Stated exercise:
Please reproduce, word for word, the stretch from "According to FanGraphs’" through "the baseball budget." in the passage on the Cubs' budget cuts below.

Passage:
------------------------

And we’re talking sweeping cuts from scouting and development, which will have a fundamental impact on the club for years to come. Not a great step for an organization that doesn’t exactly have a sterling reputation when it comes to player development over the last decade. The shortcomings go back longer, of course, but we’re talking about the legacy of the current regime.
According to FanGraphs’ RosterResource, the Cubs had an estimated competitive balance tax payroll of $217.7 million for 2020. That’s almost $10 million over the $208 million CBT threshold, their second consecutive overage, but it’s approximately $25 million less than their 2019 figure. Actual payroll for 2020 was $199 million before proration, roughly $23 million less than the previous year.
In short, this winter isn’t the first time the Cubs are making significant cuts to the baseball budget.
Speaking of which, their actual cost for player salaries in 2020 was really closer to $73.6 million based on only having to pay 37% due to the shortened season. That figure is awfully close to the Cubs’ purported losses of $120-140 million due to the lack of fans, though we will never know exactly how they arrived at those numbers and whether the payroll surplus offset them or was kept in a separate column of the ledger.

------------------------

Listed records:

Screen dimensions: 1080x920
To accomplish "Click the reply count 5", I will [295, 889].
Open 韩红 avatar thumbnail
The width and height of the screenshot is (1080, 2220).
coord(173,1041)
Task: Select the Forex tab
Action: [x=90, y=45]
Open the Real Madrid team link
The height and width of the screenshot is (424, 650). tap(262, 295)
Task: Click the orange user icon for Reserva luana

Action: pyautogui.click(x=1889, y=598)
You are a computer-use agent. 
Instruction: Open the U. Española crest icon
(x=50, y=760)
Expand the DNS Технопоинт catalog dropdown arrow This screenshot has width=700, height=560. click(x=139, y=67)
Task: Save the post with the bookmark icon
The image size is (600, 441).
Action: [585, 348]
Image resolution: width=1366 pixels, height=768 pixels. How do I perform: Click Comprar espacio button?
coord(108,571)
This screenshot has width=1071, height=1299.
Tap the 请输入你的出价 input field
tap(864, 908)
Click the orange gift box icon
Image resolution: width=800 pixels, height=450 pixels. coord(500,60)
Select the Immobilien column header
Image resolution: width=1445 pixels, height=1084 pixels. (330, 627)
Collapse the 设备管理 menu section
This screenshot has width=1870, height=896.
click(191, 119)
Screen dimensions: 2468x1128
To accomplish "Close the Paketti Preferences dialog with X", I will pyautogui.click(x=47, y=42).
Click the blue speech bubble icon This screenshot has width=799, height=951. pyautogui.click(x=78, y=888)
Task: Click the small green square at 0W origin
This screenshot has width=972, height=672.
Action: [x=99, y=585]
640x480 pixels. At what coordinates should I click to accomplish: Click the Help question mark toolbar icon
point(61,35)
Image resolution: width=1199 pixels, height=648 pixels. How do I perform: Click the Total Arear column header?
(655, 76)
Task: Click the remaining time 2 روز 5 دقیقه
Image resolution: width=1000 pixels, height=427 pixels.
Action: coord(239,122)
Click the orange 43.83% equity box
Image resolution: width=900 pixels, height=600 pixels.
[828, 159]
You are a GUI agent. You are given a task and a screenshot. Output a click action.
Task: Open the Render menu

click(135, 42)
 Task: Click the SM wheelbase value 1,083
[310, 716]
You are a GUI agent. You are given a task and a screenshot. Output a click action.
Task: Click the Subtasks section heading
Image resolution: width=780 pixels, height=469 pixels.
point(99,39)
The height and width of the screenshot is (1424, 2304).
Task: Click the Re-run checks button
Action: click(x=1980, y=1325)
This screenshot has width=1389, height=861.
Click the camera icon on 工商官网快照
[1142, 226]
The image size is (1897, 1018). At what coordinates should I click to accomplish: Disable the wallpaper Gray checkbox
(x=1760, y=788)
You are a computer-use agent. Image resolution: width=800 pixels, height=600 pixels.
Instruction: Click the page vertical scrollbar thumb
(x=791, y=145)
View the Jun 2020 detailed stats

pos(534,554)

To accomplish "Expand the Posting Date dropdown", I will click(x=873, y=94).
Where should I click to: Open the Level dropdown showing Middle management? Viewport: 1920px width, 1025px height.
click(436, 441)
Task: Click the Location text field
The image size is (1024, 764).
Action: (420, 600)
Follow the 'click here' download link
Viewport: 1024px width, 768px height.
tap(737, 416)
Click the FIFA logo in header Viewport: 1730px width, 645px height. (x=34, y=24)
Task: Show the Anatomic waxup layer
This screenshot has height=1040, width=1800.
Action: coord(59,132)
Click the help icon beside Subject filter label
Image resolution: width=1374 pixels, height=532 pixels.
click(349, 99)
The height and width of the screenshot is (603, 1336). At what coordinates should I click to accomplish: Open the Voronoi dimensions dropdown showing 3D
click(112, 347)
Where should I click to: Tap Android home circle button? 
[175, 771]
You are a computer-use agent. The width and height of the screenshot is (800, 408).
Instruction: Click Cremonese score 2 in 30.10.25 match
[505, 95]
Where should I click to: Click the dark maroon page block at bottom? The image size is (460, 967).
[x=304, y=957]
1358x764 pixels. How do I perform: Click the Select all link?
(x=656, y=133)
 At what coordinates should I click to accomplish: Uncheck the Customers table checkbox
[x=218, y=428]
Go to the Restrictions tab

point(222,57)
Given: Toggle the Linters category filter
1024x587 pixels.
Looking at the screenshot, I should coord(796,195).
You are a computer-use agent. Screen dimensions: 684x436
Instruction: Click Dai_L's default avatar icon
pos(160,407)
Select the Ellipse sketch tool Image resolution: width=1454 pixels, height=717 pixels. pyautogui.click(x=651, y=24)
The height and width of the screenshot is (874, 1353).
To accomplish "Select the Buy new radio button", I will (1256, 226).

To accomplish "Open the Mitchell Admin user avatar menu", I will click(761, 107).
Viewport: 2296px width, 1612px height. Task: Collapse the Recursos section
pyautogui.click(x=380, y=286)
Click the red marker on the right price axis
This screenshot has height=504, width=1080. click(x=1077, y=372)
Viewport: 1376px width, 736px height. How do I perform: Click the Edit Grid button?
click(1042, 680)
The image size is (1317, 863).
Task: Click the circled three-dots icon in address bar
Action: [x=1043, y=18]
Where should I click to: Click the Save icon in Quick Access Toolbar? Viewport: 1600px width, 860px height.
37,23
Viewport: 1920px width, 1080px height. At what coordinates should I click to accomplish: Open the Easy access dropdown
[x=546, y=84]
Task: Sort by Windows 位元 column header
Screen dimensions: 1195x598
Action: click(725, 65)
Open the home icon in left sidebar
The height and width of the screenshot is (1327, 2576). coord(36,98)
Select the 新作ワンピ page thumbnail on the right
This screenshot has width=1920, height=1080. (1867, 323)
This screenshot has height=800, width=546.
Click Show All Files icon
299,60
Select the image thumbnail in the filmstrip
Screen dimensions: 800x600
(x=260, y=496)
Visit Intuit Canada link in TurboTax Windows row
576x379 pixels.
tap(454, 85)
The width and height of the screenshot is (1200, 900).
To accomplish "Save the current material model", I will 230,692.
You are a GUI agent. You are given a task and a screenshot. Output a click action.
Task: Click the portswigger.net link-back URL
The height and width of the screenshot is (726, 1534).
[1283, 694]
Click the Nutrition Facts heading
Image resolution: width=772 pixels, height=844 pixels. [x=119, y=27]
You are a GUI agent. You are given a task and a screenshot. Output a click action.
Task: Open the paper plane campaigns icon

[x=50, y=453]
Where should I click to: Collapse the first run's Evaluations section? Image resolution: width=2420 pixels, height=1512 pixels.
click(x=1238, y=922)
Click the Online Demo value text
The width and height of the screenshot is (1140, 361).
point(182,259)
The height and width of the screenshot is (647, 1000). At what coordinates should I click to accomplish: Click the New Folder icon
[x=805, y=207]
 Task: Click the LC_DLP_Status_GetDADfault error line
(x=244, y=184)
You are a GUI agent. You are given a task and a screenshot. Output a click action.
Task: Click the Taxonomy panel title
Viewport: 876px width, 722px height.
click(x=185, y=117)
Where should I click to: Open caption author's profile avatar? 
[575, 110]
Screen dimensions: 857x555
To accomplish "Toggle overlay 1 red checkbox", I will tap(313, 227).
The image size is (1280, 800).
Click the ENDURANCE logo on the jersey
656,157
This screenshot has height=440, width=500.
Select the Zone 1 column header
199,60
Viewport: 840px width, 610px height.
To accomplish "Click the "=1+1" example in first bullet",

------------------------

Task answer:
According to FanGraphs’ RosterResource, the Cubs had an estimated competitive balance tax payroll of $217.7 million for 2020. That’s almost $10 million over the $208 million CBT threshold, their second consecutive overage, but it’s approximately $25 million less than their 2019 figure. Actual payroll for 2020 was $199 million before proration, roughly $23 million less than the previous year.
In short, this winter isn’t the first time the Cubs are making significant cuts to the baseball budget.